Information provided -
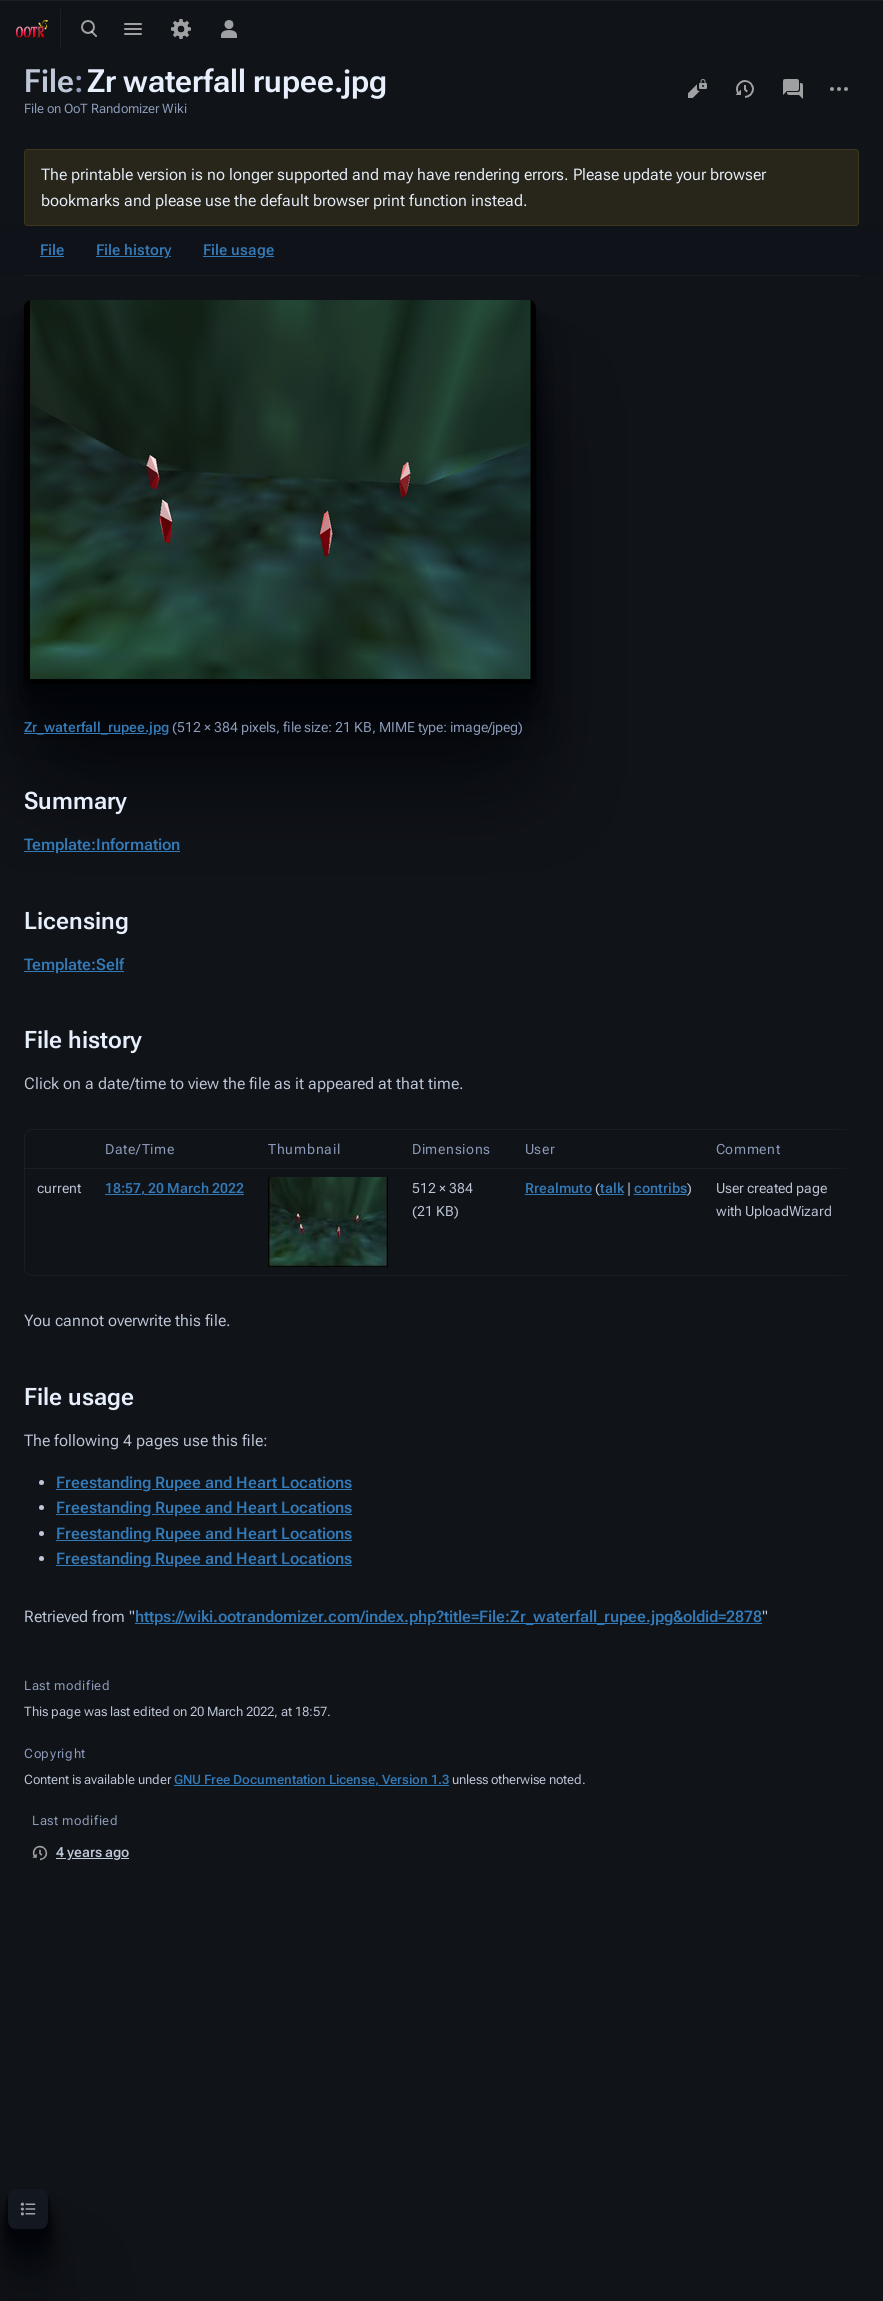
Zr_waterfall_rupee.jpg (96, 727)
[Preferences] (181, 29)
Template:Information (102, 844)
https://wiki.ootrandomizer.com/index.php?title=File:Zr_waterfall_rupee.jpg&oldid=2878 (448, 1616)
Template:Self (74, 964)
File (52, 250)
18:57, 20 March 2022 (174, 1188)
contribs (660, 1188)
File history (133, 250)
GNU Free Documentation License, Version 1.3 (311, 1779)
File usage (238, 250)
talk (612, 1188)
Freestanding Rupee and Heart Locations (204, 1482)
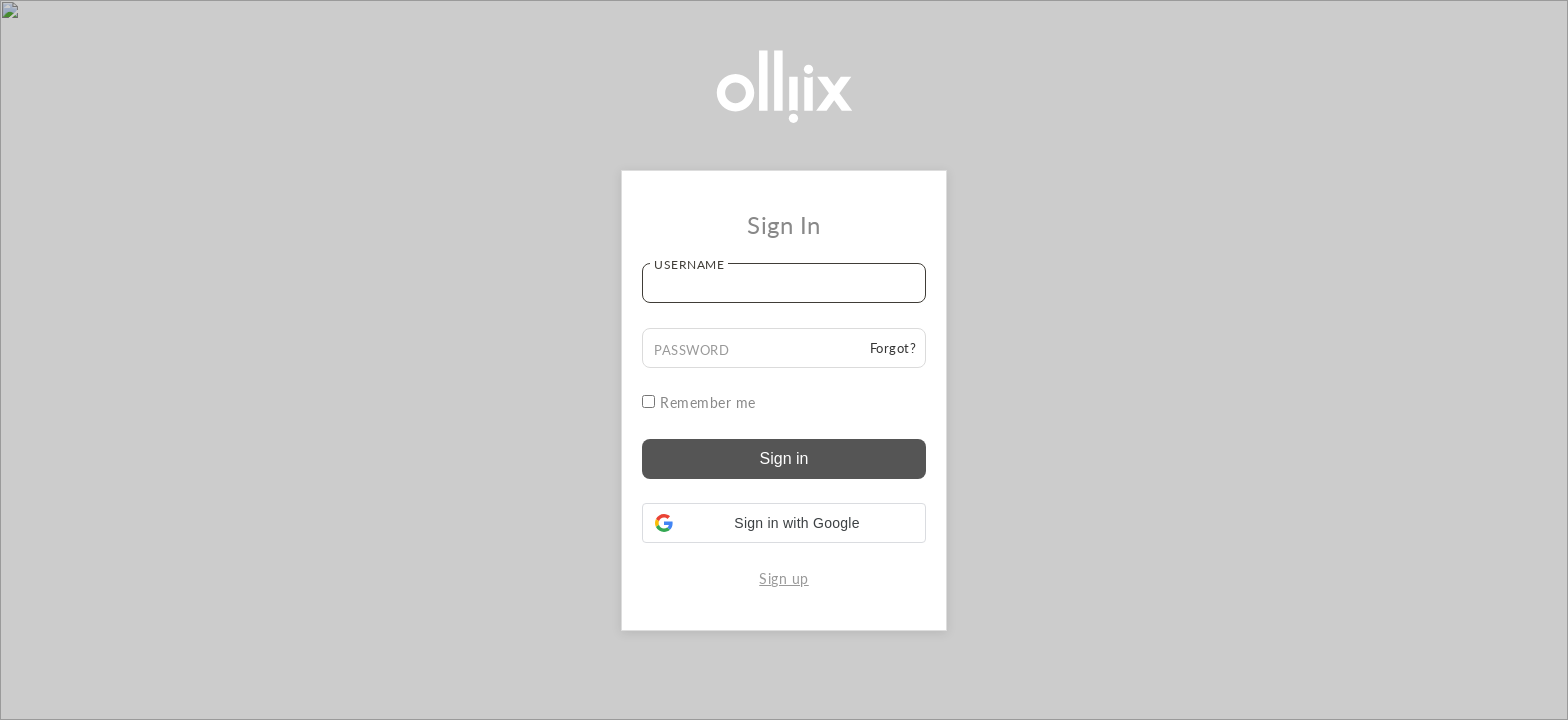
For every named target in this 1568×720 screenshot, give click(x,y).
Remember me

What you should do - Copy every line of the entries above, including the requests, and offset each coordinate in the answers by adding -38 to it. Leave the pictures out.

Full response -
Zr_waterfall_rupee.jpg (58, 689)
[Preferences] (143, -9)
Template:Information (64, 806)
https://wiki.ootrandomizer.com/index.php?title=File:Zr_waterfall_rupee.jpg&oldid=2878 (410, 1578)
Template:Self (36, 926)
File (14, 212)
18:57, 20 March 2022 (136, 1150)
contribs (622, 1150)
File history (95, 212)
GNU Free Documentation License, Version 1.3 (273, 1741)
File usage (200, 212)
talk (574, 1150)
Freestanding Rupee and Heart Locations (166, 1444)
For every named target in this 1568×720 screenshot, give click(x,y).
Remember me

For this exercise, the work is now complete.